▶ [Text block]

How much less accurate can it be? This is simply giving themselves the green light to be open about what they've already been doing less directly.
From Matt Welch's article:
Worse. It's their version of morality. "Morality" in quotation marks. Where race-based discrimination is laudable when it's directed at whites, even to the point where blatant racism isn't called racism.
Ditto, sexism directed at males.
Patrick at July 7, 2020 6:21 AM
How about the War on Poverty breaking up black families? Perhaps the biggest underlying cause of decay in the black community because children without a father do not do well (contra feminist claims about fish and bicycles). It is already to the point that CNN is doxing individuals who are not public figures for wrongthink, where merely defending the right of privacy of women in locker-rooms can get you canceled, where one cannot point out how min wage laws hurt the poor, where a prof is under investigation (or fired) for reading King's letter from birmingham jail. Cancel culture becomes arbitrary mob rule. Of course only conservatives get canceled.
cc at July 7, 2020 9:37 AM
Is this the same journalists that cry and freak out when they feel the Religious Right means to impose their morality on the rest of us?
That class group?
I R A Darth Aggie at July 7, 2020 10:28 AM
Of course only conservatives get canceled.

▶ [Task list]
A - In the comment thread, at what time and date did Patrick post his comment?
B - Reproduce the part of the comment thread starting with "Ditto, sexism directed" and going on through "rule. Of course only conservatives get canceled.".

▶ [Listed records]
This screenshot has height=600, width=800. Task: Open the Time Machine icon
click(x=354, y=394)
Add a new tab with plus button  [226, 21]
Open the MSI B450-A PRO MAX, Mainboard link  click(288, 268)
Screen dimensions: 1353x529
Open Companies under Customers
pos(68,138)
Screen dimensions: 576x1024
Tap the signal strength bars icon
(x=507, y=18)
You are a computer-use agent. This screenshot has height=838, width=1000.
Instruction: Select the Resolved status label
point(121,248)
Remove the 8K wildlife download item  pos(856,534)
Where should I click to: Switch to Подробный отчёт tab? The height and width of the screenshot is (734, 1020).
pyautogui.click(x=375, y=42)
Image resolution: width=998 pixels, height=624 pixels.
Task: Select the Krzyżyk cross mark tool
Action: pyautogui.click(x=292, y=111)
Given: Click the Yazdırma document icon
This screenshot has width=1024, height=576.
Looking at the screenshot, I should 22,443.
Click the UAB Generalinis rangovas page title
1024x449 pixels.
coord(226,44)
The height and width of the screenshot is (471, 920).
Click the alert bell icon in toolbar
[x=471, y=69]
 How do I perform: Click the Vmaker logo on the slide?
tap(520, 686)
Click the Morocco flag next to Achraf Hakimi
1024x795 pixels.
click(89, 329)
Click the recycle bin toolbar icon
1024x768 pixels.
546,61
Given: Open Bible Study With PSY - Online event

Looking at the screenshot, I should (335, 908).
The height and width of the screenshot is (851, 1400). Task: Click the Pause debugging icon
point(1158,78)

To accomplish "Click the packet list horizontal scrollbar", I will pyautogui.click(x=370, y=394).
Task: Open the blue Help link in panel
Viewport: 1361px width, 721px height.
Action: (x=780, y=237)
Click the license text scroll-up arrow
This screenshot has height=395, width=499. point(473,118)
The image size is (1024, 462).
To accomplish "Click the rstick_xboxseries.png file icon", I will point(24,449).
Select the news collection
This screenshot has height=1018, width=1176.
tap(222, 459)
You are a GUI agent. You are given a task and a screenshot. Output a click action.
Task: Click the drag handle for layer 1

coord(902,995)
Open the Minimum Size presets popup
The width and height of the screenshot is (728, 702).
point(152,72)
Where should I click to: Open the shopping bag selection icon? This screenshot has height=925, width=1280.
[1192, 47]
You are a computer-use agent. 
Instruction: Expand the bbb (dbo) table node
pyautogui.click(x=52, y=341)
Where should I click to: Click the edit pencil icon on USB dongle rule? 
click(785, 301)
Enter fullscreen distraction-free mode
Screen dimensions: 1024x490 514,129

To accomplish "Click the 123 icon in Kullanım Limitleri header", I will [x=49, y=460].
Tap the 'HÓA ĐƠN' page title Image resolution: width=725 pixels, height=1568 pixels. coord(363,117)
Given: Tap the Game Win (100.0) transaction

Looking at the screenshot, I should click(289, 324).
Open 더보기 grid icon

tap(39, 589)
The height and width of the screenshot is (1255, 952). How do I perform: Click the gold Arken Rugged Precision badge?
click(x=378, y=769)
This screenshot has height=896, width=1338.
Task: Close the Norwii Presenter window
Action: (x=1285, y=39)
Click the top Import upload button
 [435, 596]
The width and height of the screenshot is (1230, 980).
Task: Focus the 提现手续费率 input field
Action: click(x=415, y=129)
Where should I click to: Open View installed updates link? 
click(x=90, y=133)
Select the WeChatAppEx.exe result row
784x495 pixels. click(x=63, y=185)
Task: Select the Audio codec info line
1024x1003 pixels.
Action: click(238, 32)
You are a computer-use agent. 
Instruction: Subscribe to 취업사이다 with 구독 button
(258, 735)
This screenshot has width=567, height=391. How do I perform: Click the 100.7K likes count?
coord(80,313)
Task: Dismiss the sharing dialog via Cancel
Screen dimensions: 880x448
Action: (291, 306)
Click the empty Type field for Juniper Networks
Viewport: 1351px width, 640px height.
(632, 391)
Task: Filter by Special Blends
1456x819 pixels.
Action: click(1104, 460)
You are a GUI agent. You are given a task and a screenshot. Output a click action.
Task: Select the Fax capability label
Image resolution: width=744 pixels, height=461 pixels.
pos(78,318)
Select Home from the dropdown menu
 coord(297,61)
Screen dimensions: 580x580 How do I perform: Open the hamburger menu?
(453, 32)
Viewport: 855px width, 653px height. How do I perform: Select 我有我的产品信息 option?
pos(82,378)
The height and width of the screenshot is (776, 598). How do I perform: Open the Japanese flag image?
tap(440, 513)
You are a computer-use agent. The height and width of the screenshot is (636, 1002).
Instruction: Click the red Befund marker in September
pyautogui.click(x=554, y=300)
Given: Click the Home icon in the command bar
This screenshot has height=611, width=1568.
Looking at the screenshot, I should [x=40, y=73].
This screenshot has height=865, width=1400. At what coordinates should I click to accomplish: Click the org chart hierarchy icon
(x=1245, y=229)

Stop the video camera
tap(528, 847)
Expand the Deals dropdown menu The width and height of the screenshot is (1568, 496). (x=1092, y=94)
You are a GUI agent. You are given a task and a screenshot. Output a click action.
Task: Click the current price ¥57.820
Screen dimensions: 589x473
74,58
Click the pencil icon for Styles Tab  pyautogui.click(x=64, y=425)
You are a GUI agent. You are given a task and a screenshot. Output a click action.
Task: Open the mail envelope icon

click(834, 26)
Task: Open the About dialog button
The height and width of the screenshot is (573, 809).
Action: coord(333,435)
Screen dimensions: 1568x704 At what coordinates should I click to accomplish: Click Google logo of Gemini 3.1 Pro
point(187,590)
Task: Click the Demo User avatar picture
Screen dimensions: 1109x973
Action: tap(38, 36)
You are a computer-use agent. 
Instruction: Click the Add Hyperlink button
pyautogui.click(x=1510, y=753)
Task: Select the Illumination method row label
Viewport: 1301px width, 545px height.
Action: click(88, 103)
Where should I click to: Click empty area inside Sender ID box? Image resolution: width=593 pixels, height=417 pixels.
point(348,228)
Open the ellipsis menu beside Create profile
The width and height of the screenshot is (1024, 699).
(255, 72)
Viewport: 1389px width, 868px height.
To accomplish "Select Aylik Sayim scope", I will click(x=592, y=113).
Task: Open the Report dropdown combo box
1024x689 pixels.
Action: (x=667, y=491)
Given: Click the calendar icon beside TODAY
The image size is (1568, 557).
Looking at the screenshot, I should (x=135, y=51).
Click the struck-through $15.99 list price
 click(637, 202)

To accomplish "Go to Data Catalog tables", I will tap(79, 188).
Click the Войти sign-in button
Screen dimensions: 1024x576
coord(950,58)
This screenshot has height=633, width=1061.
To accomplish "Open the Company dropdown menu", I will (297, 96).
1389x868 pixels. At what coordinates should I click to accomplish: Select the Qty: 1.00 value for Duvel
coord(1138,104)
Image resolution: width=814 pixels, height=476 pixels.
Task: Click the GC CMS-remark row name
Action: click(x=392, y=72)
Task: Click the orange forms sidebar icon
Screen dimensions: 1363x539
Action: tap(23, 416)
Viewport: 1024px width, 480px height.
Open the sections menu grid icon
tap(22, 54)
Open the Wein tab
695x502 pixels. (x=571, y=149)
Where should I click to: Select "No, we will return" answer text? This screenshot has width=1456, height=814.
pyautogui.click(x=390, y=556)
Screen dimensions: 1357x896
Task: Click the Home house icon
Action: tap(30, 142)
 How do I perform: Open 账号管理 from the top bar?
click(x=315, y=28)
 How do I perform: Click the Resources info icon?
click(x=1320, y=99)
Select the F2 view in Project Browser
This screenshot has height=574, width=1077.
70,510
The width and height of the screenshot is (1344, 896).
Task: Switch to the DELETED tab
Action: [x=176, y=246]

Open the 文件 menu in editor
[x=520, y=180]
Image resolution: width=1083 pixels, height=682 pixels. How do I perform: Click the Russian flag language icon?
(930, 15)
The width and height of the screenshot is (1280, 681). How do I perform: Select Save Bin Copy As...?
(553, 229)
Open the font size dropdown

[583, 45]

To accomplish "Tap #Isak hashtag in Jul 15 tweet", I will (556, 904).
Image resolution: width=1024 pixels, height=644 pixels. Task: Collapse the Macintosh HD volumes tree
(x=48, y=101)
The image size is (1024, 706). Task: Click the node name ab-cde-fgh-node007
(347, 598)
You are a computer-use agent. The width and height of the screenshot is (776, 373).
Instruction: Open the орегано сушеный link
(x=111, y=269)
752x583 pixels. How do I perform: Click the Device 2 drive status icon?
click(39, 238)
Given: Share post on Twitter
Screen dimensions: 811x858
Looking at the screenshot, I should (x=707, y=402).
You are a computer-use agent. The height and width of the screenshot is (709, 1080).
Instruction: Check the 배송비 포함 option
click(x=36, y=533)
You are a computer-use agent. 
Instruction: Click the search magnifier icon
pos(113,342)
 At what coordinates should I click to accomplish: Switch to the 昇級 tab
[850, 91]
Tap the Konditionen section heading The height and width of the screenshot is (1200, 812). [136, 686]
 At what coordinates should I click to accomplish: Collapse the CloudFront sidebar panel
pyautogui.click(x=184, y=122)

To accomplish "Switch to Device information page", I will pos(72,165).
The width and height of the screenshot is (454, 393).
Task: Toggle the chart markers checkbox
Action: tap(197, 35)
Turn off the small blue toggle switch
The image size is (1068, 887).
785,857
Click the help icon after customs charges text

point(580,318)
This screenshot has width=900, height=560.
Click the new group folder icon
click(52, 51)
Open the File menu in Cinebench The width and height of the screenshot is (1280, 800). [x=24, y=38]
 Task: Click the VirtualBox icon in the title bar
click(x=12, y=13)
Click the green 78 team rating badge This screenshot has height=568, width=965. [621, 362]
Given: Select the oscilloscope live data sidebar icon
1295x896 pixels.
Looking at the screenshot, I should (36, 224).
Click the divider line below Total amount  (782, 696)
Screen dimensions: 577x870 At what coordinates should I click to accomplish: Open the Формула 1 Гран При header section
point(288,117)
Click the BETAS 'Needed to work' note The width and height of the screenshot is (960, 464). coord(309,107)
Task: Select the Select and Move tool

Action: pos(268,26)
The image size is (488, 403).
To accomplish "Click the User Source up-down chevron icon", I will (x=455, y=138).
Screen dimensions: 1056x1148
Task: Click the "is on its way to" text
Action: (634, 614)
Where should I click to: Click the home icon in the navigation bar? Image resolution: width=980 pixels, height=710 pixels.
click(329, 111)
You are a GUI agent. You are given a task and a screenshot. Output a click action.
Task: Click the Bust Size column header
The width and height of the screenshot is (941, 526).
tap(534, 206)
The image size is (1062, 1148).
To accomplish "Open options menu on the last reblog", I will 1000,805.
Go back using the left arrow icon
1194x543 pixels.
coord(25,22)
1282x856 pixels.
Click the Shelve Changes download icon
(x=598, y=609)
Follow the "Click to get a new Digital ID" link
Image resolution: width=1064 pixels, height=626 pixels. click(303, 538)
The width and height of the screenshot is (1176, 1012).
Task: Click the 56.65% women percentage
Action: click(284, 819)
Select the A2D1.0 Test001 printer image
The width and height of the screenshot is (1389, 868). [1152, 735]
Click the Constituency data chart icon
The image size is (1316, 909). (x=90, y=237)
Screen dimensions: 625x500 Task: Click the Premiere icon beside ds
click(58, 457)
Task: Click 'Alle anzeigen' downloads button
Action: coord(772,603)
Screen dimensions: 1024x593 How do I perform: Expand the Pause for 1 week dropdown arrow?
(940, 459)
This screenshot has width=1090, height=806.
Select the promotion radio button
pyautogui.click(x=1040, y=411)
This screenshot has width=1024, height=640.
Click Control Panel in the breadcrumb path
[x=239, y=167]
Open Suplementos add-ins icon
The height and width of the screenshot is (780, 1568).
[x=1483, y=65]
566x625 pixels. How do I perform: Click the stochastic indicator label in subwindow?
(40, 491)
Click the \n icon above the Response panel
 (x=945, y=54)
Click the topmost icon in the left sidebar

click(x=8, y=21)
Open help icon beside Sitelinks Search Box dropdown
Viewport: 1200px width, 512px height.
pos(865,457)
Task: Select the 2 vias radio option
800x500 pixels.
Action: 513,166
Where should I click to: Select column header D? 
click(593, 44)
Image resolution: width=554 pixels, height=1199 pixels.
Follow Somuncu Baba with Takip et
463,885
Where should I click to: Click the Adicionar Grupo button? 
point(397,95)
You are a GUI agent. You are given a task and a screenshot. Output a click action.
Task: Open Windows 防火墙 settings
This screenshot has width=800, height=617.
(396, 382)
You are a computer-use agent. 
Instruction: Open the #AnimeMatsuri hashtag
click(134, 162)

▶ [Answers for this exercise]
A - At 6:21 AM on July 7, 2020.

B -
Ditto, sexism directed at males.
Patrick at July 7, 2020 6:21 AM
How about the War on Poverty breaking up black families? Perhaps the biggest underlying cause of decay in the black community because children without a father do not do well (contra feminist claims about fish and bicycles). It is already to the point that CNN is doxing individuals who are not public figures for wrongthink, where merely defending the right of privacy of women in locker-rooms can get you canceled, where one cannot point out how min wage laws hurt the poor, where a prof is under investigation (or fired) for reading King's letter from birmingham jail. Cancel culture becomes arbitrary mob rule. Of course only conservatives get canceled.